Existen instituciones que se han basado en este valor intrínseco desde hace mucho tiempo, a pesar de que muchas veces no sea evidente ni siquiera para quienes definen esas instituciones. Es el caso de muchos acuerdos internacionales para la protección de diferentes especies, como las aves, las ballenas y luego todas las que se encuentren en ciertas condiciones de riesgo. Es el caso también de acuerdos como la Convención de Washington, para la protección del paisaje y la belleza escénica en América, tratado al que le debemos la existencia de Parques Nacionales, entre otras áreas protegidas.
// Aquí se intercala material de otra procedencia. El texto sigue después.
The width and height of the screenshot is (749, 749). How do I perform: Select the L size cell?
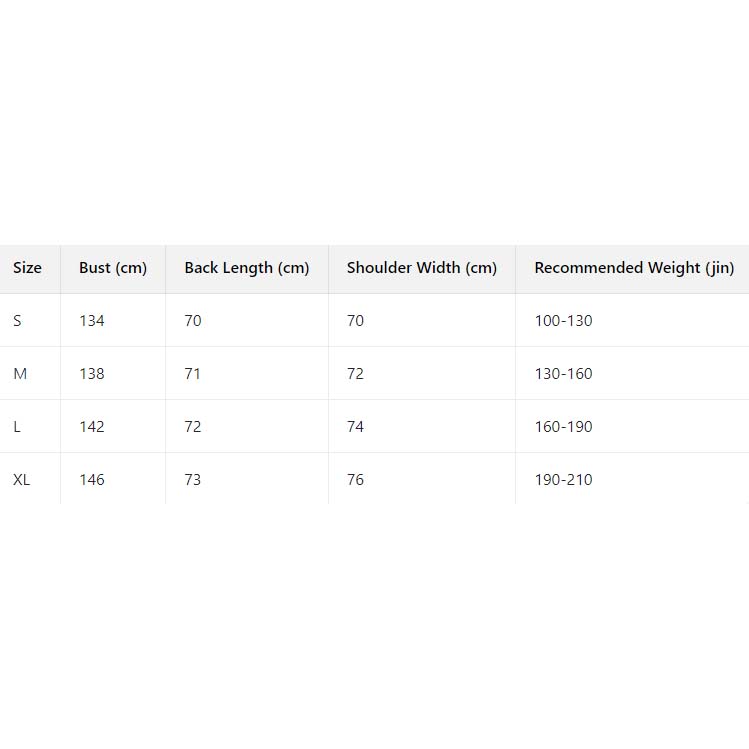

Últimamente, además, algunos países han reconocido derechos a la naturaleza, ya sea en constituciones, leyes o fallos judiciales.
Pero incluso instituciones religiosas han reconocido este valor, siendo especialmente importante para nuestra cultura occidental judeocristiana lo que el papa Francisco I expresa al respecto en la Encíclica Laudato Si’, de 2015. Entre otras cosas enuncia:
Pero no basta pensar en las distintas especies solo como eventuales “recursos” explotables, olvidando que tienen un valor en sí mismas. Cada año desaparecen miles de especies vegetales y animales que ya no podremos conocer, que nuestros hijos ya no podrán ver, perdidas para siempre. La inmensa mayoría se extingue por razones que tienen que ver con alguna acción humana. Por nuestra causa, miles de especies ya no darán gloria a Dios con su existencia ni podrán comunicarnos su propio mensaje. No tenemos derecho.11
Hacer posible que nuestra sociedad se respete a sí misma en el largo plazo y también respete las demás vidas requiere de modificaciones sustantivas en nuestro modo de vida. Una Constitución Ecológica debería al menos aumentar las probabilidades de que ello ocurra, incorporando instituciones específicas para eso, como sería el reconocimiento de derechos de la naturaleza o la consagración del principio de justicia intergeneracional, entre otras.
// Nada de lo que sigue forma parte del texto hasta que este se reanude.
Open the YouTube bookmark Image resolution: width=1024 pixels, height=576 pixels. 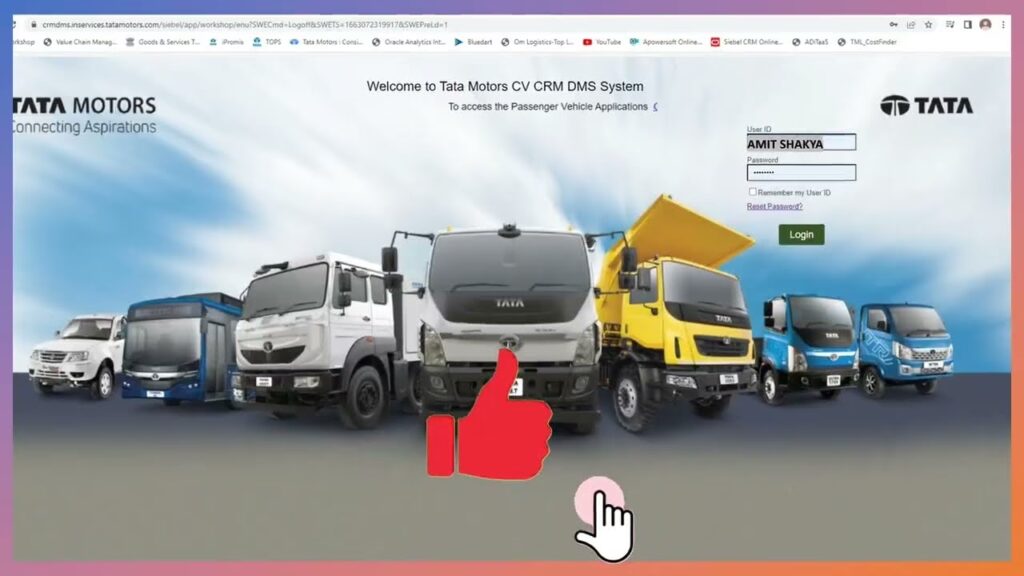point(602,42)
A lo largo de los capítulos que vienen detallaré las distintas normas que podrían ser parte de esta Constitución Ecológica, explicando en parte las razones para considerarlas como un elemento importante dentro de la nueva Constitución, y también las maneras en que cada una de esas normas podría operar, mirando las consecuencias que podrían tener.
Hay que considerar, de todas formas, que se requerirá que cada una de las normas sea operativa para el subsistema de la Constitución Ecológica y para el sistema jurídico nacional, por lo que muchas de las propuestas que acá se detallan tienen que ser adecuadas sobre la marcha de la deliberación constitucional. Por lo mismo, no se sugiere un articulado en especial, sino que el contenido fundamental de las diferentes instituciones.
Lo más importante es no perder de vista que la Constitución Ecológica, siendo parte del sistema jurídico, será aquella parte que permita a este sistema comunicarse con la naturaleza y con el gran sistema que ella constituye. Por lo mismo, debe capturar en parte lógicas ecosistémicas y sociales, junto con las propias del Derecho.